▶ Given task
Rewrite the part of the entries that opens with the line containing "You are a computer-use agent. Viewport: 1456px" and closes with the line containing "Image resolution: width=1294", replacing "magnifying glass" with "magnifier" and leaving everything else unchanged.

▶ Data supplied
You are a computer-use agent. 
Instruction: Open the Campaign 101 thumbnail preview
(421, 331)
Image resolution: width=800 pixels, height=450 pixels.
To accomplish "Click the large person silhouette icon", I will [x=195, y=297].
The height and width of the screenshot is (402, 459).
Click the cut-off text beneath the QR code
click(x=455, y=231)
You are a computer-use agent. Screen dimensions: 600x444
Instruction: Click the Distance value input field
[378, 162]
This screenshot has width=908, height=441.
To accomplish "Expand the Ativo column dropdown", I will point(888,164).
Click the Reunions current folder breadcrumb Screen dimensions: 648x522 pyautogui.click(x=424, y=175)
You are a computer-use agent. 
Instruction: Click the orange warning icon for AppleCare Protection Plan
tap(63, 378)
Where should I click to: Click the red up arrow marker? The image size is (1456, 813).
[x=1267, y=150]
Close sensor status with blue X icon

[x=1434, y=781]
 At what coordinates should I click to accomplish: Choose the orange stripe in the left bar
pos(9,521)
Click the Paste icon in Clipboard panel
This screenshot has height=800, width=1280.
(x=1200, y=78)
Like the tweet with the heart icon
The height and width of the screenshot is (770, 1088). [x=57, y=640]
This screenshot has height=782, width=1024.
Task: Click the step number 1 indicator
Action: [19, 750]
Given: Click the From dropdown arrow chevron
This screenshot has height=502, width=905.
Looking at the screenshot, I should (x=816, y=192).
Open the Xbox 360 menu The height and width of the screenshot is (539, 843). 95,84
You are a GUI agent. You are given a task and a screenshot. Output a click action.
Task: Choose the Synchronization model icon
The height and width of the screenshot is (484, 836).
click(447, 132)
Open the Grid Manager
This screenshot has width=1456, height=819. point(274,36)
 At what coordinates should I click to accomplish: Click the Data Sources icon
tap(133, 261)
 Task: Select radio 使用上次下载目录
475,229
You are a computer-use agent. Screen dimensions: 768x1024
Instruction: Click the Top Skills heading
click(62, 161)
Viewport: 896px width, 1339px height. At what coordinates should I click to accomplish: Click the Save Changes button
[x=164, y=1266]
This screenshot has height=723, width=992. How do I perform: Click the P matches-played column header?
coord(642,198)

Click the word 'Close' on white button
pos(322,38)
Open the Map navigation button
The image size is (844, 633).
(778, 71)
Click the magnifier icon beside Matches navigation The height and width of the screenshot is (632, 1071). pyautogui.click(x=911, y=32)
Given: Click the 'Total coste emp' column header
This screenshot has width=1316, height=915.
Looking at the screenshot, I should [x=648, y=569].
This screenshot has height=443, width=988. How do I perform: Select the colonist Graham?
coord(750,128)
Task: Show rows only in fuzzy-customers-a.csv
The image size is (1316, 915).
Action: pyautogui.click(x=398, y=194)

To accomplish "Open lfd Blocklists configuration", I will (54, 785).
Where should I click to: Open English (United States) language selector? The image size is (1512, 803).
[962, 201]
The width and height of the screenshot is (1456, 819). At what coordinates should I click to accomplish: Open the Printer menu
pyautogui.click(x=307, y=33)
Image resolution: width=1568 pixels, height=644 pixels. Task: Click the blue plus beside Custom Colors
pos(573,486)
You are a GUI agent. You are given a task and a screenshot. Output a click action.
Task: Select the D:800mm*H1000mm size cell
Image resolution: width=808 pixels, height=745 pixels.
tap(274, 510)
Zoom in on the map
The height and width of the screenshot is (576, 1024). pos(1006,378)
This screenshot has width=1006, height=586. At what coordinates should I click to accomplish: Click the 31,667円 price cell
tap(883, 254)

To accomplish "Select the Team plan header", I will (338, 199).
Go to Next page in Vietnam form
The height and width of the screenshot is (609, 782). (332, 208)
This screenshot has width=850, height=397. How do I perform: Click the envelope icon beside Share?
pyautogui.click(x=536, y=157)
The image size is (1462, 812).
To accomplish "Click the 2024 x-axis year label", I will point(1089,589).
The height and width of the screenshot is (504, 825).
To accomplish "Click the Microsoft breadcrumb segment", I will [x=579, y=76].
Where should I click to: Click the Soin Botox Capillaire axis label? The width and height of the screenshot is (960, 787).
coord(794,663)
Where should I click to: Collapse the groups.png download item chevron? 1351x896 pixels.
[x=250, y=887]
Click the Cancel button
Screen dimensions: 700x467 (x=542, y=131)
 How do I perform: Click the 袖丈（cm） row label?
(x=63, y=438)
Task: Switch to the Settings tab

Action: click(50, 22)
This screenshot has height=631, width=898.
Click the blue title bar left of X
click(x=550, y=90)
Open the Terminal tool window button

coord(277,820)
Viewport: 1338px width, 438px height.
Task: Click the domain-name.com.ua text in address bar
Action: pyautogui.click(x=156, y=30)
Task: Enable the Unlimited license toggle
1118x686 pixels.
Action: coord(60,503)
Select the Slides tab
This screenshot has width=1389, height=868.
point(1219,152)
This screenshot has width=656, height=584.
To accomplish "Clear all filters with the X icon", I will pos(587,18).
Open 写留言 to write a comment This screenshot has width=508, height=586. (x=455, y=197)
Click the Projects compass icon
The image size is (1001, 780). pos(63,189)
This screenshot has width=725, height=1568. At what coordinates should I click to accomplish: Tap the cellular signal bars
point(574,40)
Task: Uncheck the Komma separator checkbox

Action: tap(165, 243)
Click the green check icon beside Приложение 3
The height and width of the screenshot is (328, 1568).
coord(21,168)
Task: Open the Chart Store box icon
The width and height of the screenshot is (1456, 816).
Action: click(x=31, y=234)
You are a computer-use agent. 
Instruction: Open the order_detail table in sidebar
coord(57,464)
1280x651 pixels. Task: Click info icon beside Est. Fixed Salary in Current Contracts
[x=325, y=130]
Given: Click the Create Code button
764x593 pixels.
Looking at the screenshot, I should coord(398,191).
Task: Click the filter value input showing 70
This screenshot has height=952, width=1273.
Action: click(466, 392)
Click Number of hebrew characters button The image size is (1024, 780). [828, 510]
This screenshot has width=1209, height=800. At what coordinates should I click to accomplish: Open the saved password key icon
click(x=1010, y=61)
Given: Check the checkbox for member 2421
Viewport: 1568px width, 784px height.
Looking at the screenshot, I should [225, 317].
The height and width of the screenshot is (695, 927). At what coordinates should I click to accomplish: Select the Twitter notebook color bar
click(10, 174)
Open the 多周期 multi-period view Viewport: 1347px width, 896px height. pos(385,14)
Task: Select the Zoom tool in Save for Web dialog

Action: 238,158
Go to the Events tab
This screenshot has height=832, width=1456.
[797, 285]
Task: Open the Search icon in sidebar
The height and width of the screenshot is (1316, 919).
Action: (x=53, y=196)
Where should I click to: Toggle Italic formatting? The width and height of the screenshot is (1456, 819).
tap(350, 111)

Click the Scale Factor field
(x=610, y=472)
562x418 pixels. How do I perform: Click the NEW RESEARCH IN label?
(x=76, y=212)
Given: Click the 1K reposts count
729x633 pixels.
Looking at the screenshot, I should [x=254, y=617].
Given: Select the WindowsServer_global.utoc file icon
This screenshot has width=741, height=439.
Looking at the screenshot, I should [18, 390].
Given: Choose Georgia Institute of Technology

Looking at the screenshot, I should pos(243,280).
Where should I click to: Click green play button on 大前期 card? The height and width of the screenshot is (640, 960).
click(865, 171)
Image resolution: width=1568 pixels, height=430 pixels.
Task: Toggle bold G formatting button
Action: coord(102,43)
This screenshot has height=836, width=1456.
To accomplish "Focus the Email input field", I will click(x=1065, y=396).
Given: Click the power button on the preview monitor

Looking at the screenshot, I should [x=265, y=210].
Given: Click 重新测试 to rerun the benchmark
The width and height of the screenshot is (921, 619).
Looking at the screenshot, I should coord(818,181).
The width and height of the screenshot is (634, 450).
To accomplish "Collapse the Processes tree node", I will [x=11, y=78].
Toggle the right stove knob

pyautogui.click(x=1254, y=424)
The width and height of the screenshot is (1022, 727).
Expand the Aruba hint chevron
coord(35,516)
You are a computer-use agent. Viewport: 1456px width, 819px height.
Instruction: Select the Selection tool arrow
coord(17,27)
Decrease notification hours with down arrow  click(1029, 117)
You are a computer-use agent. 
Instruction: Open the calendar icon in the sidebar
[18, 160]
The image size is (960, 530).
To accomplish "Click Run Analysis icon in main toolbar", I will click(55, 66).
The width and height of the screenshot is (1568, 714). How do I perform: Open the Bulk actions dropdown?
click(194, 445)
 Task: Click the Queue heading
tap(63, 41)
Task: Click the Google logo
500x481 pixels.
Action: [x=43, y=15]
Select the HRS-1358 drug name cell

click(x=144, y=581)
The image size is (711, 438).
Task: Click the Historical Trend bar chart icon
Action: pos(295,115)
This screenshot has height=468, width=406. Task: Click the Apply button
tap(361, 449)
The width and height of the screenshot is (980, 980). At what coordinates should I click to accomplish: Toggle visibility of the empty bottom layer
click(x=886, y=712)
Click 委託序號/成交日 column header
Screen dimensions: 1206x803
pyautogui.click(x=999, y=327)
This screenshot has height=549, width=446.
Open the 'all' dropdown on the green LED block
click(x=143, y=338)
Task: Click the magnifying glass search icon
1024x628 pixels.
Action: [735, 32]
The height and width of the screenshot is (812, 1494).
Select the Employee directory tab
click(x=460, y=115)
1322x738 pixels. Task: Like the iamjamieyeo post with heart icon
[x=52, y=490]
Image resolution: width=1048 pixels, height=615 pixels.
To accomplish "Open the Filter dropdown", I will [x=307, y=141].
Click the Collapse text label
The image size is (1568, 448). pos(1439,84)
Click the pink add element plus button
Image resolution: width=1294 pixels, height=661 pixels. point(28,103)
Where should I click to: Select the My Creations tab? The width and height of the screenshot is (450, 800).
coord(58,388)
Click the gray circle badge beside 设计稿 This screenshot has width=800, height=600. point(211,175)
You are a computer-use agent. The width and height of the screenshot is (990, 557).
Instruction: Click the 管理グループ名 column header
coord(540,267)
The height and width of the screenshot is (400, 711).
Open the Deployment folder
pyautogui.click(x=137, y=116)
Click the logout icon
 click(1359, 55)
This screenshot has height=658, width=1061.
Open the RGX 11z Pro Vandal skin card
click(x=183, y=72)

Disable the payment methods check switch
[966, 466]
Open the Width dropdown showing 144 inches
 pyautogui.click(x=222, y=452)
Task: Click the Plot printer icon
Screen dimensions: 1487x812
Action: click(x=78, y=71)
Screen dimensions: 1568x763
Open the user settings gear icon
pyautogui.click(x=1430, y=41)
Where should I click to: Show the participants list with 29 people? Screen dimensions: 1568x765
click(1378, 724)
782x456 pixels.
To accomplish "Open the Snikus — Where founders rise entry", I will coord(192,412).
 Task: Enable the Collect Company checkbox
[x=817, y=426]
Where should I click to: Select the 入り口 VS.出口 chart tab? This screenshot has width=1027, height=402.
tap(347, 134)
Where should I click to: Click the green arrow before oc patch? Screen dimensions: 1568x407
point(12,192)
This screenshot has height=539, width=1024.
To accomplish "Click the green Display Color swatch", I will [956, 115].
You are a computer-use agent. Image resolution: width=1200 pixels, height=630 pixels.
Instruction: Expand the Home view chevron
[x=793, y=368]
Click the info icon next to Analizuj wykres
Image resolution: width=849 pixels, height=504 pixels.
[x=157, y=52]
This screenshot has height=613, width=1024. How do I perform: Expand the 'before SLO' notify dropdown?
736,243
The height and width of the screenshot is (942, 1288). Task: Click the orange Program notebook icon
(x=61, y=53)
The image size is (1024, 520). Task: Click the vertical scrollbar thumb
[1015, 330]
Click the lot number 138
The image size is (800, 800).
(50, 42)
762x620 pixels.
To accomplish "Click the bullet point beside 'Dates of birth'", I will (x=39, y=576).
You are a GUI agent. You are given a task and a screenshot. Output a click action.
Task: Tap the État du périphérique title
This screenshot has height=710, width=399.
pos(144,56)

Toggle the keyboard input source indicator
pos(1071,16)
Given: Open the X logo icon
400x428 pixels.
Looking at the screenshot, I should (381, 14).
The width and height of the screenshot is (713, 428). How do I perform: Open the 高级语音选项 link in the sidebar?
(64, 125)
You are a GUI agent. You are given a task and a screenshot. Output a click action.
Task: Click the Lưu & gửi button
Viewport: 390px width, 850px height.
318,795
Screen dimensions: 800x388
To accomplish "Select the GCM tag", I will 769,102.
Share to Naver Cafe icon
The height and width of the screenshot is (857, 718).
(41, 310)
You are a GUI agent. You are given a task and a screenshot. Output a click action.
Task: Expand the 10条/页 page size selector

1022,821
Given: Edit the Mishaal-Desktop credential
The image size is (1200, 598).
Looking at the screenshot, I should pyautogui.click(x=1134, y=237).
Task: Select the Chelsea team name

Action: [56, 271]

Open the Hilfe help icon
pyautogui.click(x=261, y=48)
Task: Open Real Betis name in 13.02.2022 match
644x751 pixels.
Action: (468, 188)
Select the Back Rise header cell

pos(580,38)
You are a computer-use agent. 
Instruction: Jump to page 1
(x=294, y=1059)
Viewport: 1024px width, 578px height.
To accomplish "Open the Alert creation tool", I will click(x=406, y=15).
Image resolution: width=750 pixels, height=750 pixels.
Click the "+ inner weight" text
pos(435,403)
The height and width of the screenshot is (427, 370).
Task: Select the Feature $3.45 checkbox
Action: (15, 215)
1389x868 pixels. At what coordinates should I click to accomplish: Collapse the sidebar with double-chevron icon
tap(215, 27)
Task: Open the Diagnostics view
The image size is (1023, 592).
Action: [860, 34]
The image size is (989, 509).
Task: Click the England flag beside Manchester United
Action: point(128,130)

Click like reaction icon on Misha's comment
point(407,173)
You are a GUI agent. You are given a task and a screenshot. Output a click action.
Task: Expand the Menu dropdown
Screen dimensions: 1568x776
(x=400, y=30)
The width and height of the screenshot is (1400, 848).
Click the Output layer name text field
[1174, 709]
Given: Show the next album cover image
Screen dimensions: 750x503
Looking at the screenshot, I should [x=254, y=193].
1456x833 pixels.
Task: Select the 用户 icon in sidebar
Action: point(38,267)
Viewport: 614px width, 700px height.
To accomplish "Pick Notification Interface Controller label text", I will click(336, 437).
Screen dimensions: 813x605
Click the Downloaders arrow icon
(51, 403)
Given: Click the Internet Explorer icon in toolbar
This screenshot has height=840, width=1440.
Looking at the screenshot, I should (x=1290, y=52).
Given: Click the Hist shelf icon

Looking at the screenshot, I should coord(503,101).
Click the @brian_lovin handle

▶ Correct output
You are a computer-use agent. Viewport: 1456px width, 819px height.
Instruction: Select the Selection tool arrow
coord(17,27)
Decrease notification hours with down arrow  click(1029, 117)
You are a computer-use agent. 
Instruction: Open the calendar icon in the sidebar
[18, 160]
The image size is (960, 530).
To accomplish "Click Run Analysis icon in main toolbar", I will click(55, 66).
The width and height of the screenshot is (1568, 714). How do I perform: Open the Bulk actions dropdown?
click(194, 445)
 Task: Click the Queue heading
tap(63, 41)
Task: Click the Google logo
500x481 pixels.
Action: [x=43, y=15]
Select the HRS-1358 drug name cell

click(x=144, y=581)
The image size is (711, 438).
Task: Click the Historical Trend bar chart icon
Action: pos(295,115)
This screenshot has height=468, width=406. Task: Click the Apply button
tap(361, 449)
The width and height of the screenshot is (980, 980). At what coordinates should I click to accomplish: Toggle visibility of the empty bottom layer
click(x=886, y=712)
Click 委託序號/成交日 column header
Screen dimensions: 1206x803
pyautogui.click(x=999, y=327)
This screenshot has height=549, width=446.
Open the 'all' dropdown on the green LED block
click(x=143, y=338)
Task: Click the magnifier search icon
1024x628 pixels.
Action: [735, 32]
The height and width of the screenshot is (812, 1494).
Select the Employee directory tab
click(x=460, y=115)
1322x738 pixels. Task: Like the iamjamieyeo post with heart icon
[x=52, y=490]
Image resolution: width=1048 pixels, height=615 pixels.
To accomplish "Open the Filter dropdown", I will [x=307, y=141].
Click the Collapse text label
The image size is (1568, 448). pos(1439,84)
Click the pink add element plus button
Image resolution: width=1294 pixels, height=661 pixels. point(28,103)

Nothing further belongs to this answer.